The scientists on this study also found that reductions of fine particulate air pollution over time was linked to slower progression of the blood vessel thickness.

The thickness of the carotid artery is an indicator of how much hardening is present in the arteries throughout the body, even among people with no obvious symptoms of heart disease, the scientists say.

The researchers followed 5,362 people ages 45-84 from six U.S. metropolitan areas as part of the Multi-Ethnic Study of Atherosclerosis and Air Pollution (MESA Air).

The scientists were able to link air pollution levels estimated at each person's house with two ultrasound measurements of the blood vessels, separated by about three years.

After adjusting for other factors such as smoking, the authors found that on average, the thickness of the carotid vessel increased by 14 micrometers each year.

The vessels of people exposed to higher levels of residential fine particulate air pollution thickened faster than others living in the same metropolitan area.

"Linking these findings with other results from the same population suggests that persons living in a more polluted part of town may have a two percent higher risk of stroke as compared to people in a less polluted part of the same metropolitan area," Adar said.

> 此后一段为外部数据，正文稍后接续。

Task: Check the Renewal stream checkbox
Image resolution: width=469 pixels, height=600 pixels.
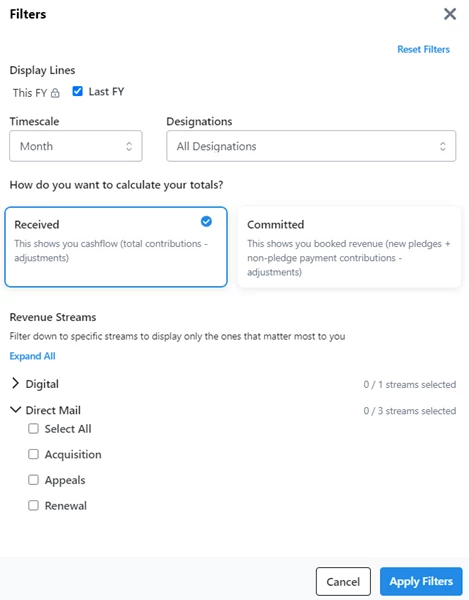Action: [33, 505]
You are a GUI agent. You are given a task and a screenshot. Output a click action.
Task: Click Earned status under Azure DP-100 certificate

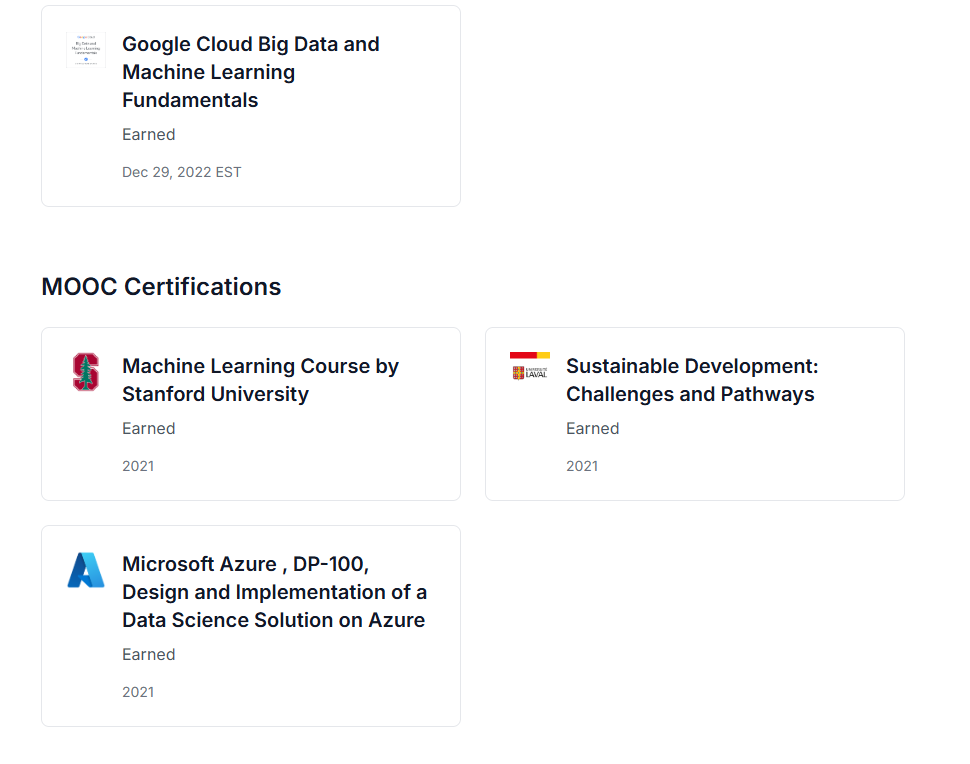pos(149,655)
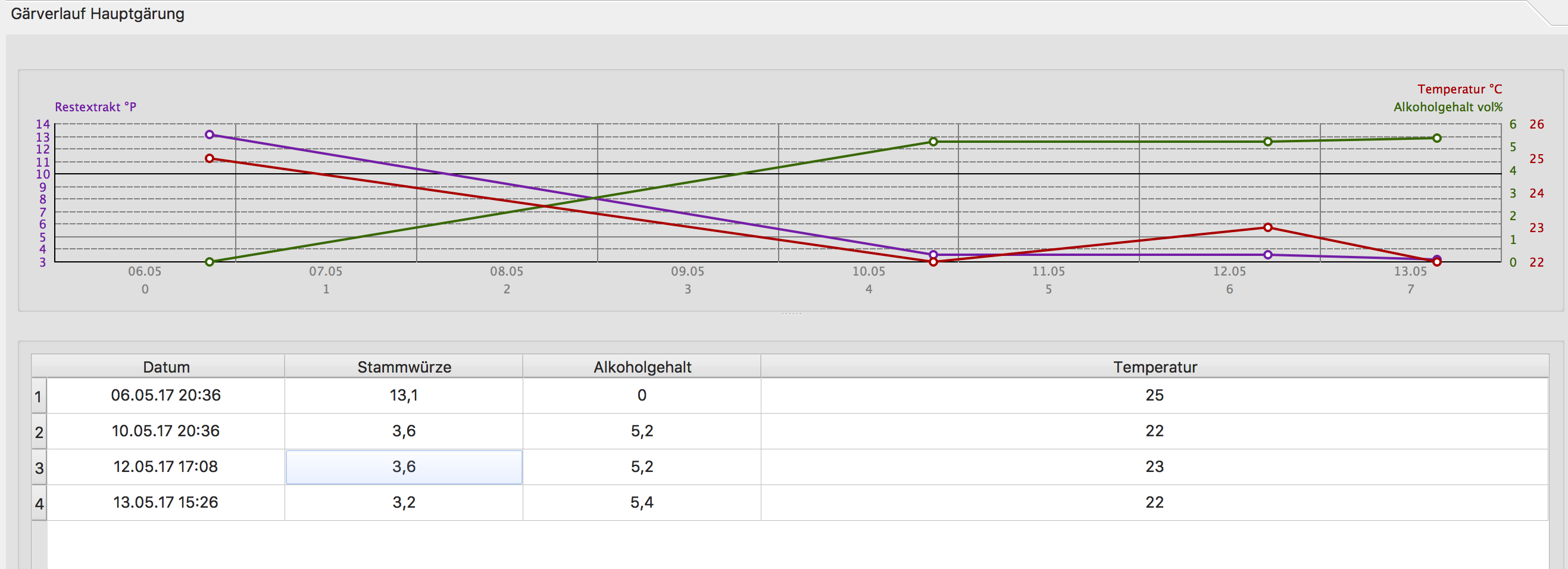1568x569 pixels.
Task: Grab the splitter handle between chart and table
Action: 791,314
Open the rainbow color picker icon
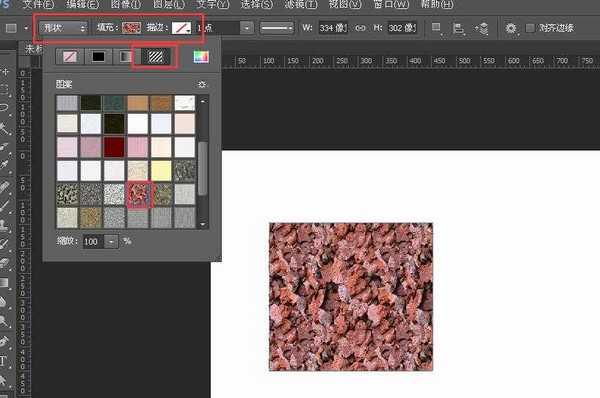 pyautogui.click(x=201, y=57)
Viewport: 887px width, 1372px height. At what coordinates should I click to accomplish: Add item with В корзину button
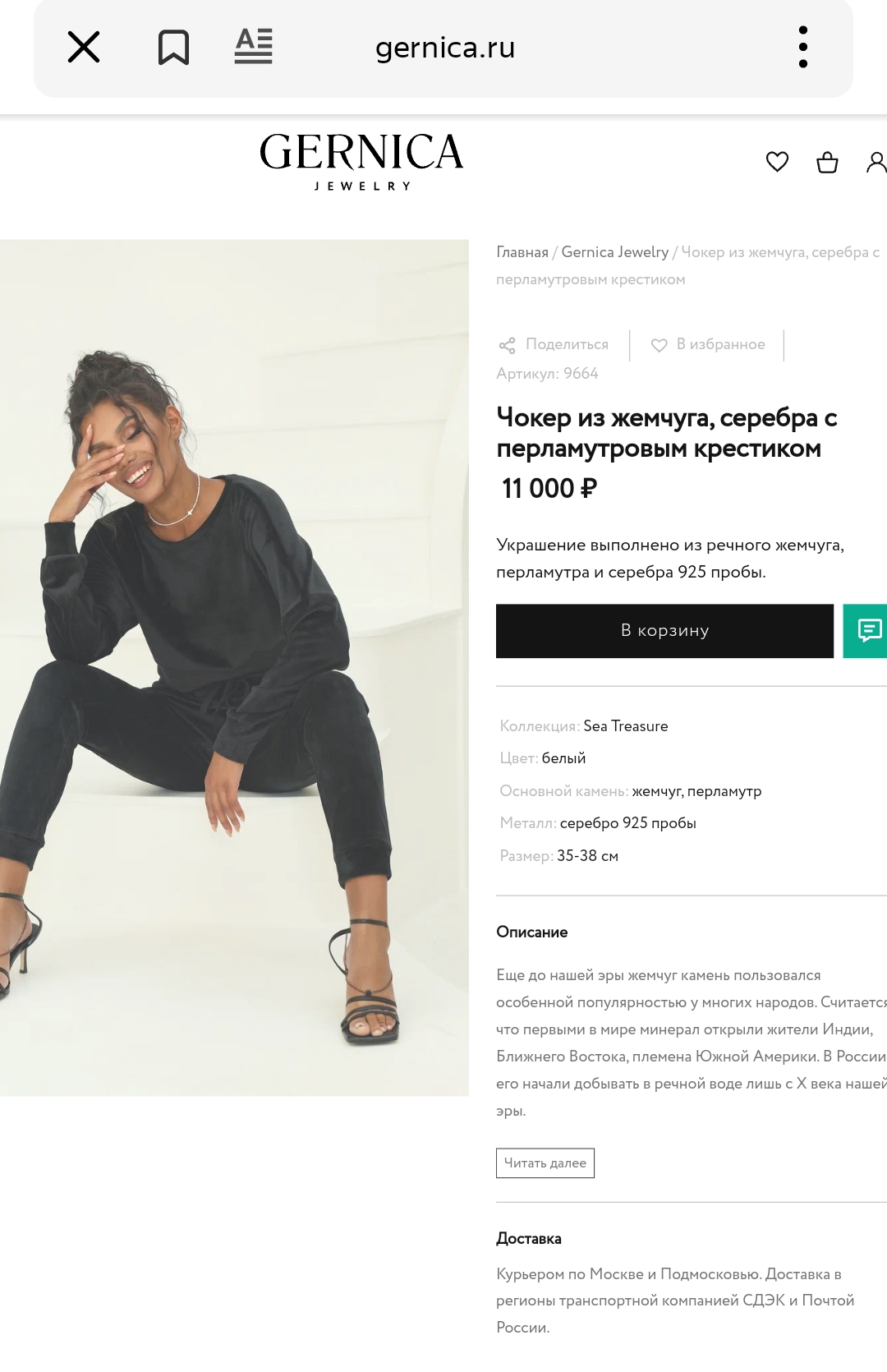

"If confirmed by future analyses of the full 10 years of follow-up in this cohort," she said, "these findings will help to explain associations between long-term PM2.5 concentrations and clinical cardiovascular events."

Cardiovascular disease, which affects the heart and blood vessels, is a major cause of illness and death worldwide, the researchers explain. In the United States, for example, the leading cause of death among adults is coronary artery disease, in which narrowing of the heart's arteries by atherosclerotic plaques – fatty deposits that build up with age inside arteries – slows the blood supply to the heart and may eventually cause a heart attack.

The fourth leading cause of death in the United States is stroke, in which atherosclerotic plaques interrupt the brain's blood supply. Smoking, high blood pressure, high blood cholesterol levels, diabetes, being overweight, and being physically inactive all increase an individual's risk of developing cardiovascular disease. Treatments include lifestyle changes and taking drugs that lower blood pressure or blood cholesterol levels.